>> START Text segment

No. The one with all protocols in the toplevel/ would be installed as
such. I.e. foo/unstable/foo-unstable-v2.xml and foo/stable/foo.xml. But
this approach is probably my least favorite.

> 
> My first thought would be that repository file tree matching the
> installed file tree would be nice and obvious.
> 
> This is how I would imagine the installed tree worked:
> 
> - When an unstable extension gets the major version bumped, we get a
>   new xml file and none will be removed.
> 
> - When an unstable extension gets stabilized, a new xml file for the
>   stable version is added. The unstable versions are still kept around
>   for some time before removed, so that projects have time to migrate.

This is the problem. How long is that? We might end up with a stable
protocol in the unstable/ directory for a long time.

One of the ideas was to move the -unstable-vN- XML files to an unstable/
or legacy/unstable/ directory in the new directory and add Makefile
magic to install it in the right place.

> 
> - When a stable or unstable extension gets obsoleted, all its xml files
>   get moved into the obsolete/ directory at once. (The README in
>   wayland-protocols talks about "obsolete", not "deprecated", btw.)
>   This is a clear signal that an extension is going away by breaking
>   builds, but with a simple fix-up if a project is not willing to drop
>   it right away.

Deprecated is probably a better name than obsolete. Though, I think here
we should be even more careful regarding breaking builds. We should
probably, at least by default, install deprecated protocols in the same
way as before, for some time.

>> END Text segment

Goals —
**1.** In the protocol directory discussion, what name does the reply call probably better than "obsolete"?
**2.** Repeat the part of the protocol directory discussion that opens with "No. The one" and closes with "nice and obvious.", switching "installed" to "deployed".

>> START Source excerpt

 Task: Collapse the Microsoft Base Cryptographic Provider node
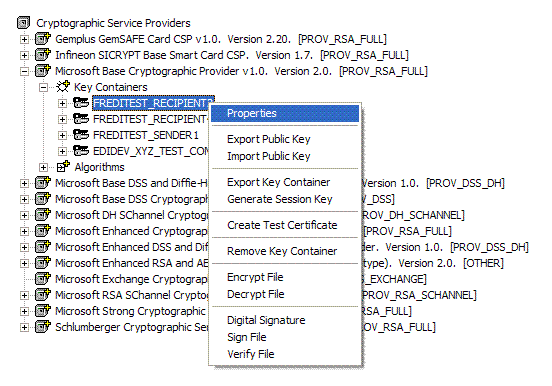tap(24, 71)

>> END Source excerpt

Results —
**1.** Deprecated

**2.**
No. The one with all protocols in the toplevel/ would be deployed as
such. I.e. foo/unstable/foo-unstable-v2.xml and foo/stable/foo.xml. But
this approach is probably my least favorite.

> 
> My first thought would be that repository file tree matching the
> deployed file tree would be nice and obvious.